Please copy out word for word the stretch from the line containing "This screenshot has width=1456, height=819." through the end of the rows, leaving out the pictures.

===

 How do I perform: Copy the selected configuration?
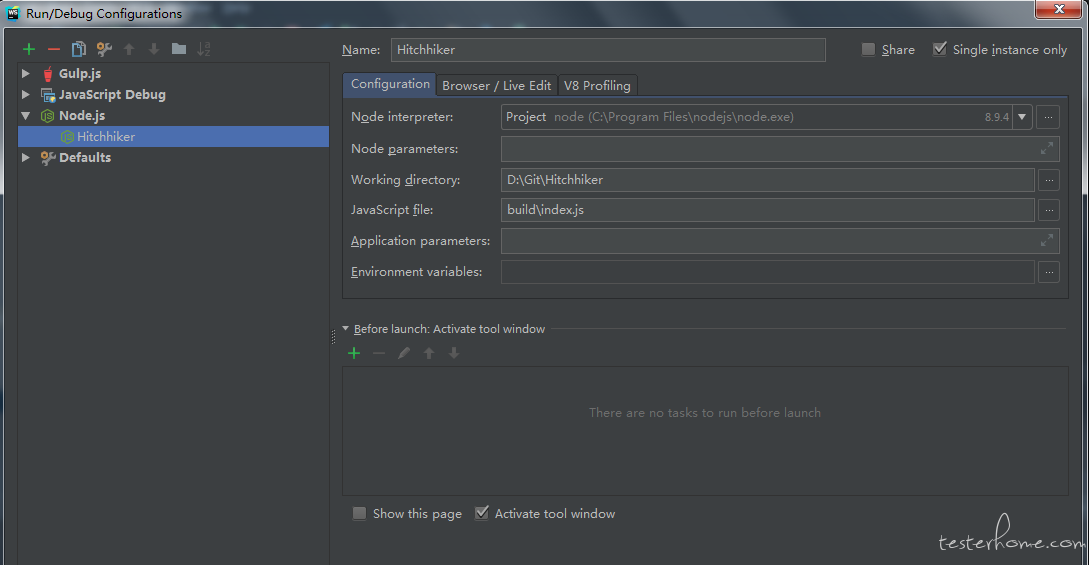[x=78, y=49]

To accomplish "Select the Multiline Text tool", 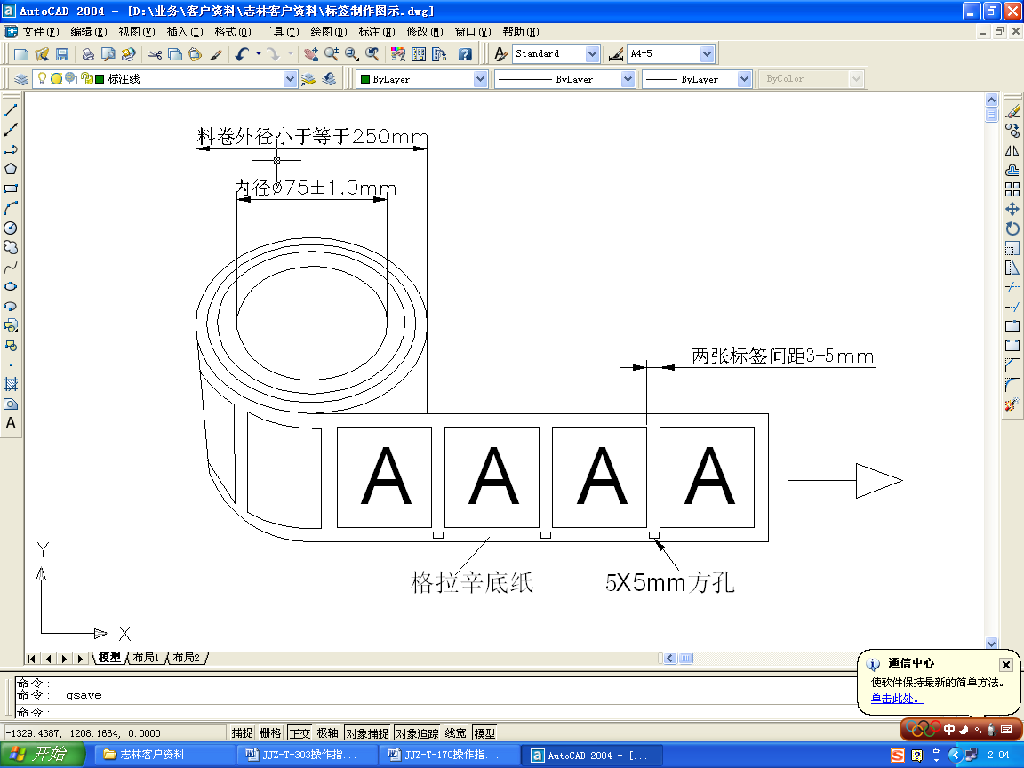I will [x=11, y=423].
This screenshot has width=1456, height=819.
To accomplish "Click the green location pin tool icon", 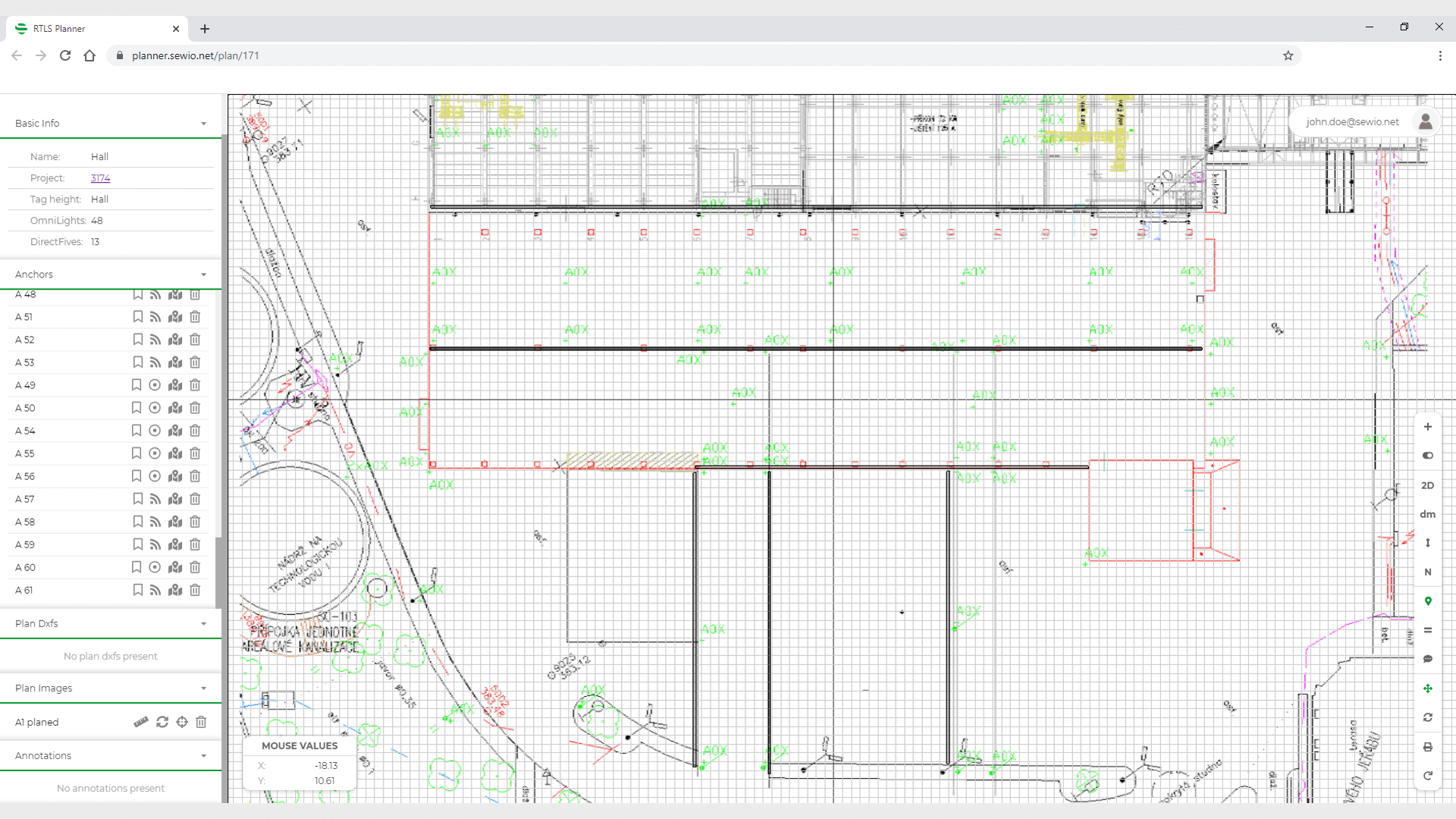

===

* **EXERCISE SOLUTION**
This screenshot has width=1456, height=819.
To accomplish "Click the green location pin tool icon", 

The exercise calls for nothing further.